甲高い声を上げて悶える名前の目元にはキラリと光る涙が浮かんでいて中々扇情的だと思う。
俺の腕から逃れようと身体を捻りもがく様子もまた俺の加虐心を刺激する。ニヤリと笑ってより一層激しくすれば先程より高い嬌声が部屋に響き渡る。良い声だ。


「ひ、ぁあっ…!ん、ふ…っ、プロ、シュートっ…!はな、し、離して!っ、ぁあ!」
「っは、無理な相談だなぁ?」
「あっ…んんっ、ひ、く…!も、おねが…っ、やぁ…!ひゃ、ん…っ」
「お前…今どんな顔してるかわかってるか?」
「わ、かるわけないっ…ひぃっ、あ…ひひっ、あは、あははっ!きゃあ!」


きゃらきゃらと笑って俺の腕…擽りから逃げようともがく名前は本当に加虐心を煽る。
目元に溜まっていた涙がつ、と目尻から零れ落ちた。
ふと擽っていた手を緩めて、目尻から零れ落ちた涙をキスで拭ってやればはぁ、と荒い呼吸をしながらもふんわりと笑った。可愛い、と思う。
ふ、と口許が緩んだ俺の頬に手を当ててやめてって言ったのに、なんて言って呼吸を正す名前を抱きすくめて悪かったな、と謝れば名前はくすくすと笑って今度、覚悟しておいてね。と言った。

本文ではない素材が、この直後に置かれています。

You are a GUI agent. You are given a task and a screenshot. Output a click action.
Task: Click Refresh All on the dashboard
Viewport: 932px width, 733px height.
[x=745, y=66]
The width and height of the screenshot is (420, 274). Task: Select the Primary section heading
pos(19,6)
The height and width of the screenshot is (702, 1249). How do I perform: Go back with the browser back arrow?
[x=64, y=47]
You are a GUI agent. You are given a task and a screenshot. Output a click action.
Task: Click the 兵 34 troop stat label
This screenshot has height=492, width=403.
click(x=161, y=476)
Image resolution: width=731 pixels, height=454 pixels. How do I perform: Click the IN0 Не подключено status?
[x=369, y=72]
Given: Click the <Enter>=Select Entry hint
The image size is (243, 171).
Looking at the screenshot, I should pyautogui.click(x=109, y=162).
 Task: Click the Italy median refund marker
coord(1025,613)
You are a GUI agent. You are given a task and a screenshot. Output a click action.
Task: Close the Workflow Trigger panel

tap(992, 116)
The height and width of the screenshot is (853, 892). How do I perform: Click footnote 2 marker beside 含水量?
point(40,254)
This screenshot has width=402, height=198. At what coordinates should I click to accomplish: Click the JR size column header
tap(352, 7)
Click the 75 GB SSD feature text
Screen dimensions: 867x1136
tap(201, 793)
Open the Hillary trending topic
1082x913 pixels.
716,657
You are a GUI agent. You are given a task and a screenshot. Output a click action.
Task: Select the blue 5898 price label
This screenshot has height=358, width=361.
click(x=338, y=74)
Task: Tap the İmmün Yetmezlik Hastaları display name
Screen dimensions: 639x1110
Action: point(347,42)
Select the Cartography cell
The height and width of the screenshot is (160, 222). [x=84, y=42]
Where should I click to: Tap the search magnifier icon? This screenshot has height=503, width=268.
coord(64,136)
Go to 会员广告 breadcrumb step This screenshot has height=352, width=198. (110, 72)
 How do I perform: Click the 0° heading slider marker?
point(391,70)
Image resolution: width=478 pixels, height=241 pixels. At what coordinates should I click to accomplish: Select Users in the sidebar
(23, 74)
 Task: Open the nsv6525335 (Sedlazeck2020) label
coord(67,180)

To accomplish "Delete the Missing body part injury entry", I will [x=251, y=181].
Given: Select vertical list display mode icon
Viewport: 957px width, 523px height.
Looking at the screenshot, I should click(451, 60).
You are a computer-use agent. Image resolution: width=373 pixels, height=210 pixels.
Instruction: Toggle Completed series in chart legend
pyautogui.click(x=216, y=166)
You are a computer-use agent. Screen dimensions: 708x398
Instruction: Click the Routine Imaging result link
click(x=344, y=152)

首筋にキスを落として名前の足の間に膝を割り込ませればきゅ、っと俺の首に回った腕の力が強くなる。
続きはしない、という意味を込めて触れるだけのキスを唇に送ればニュアンスが伝わったのか、ふにゃりとした気の抜ける様な笑みを浮かべてプロシュート、大好き。なんて言ってまた俺を強く抱きしめた。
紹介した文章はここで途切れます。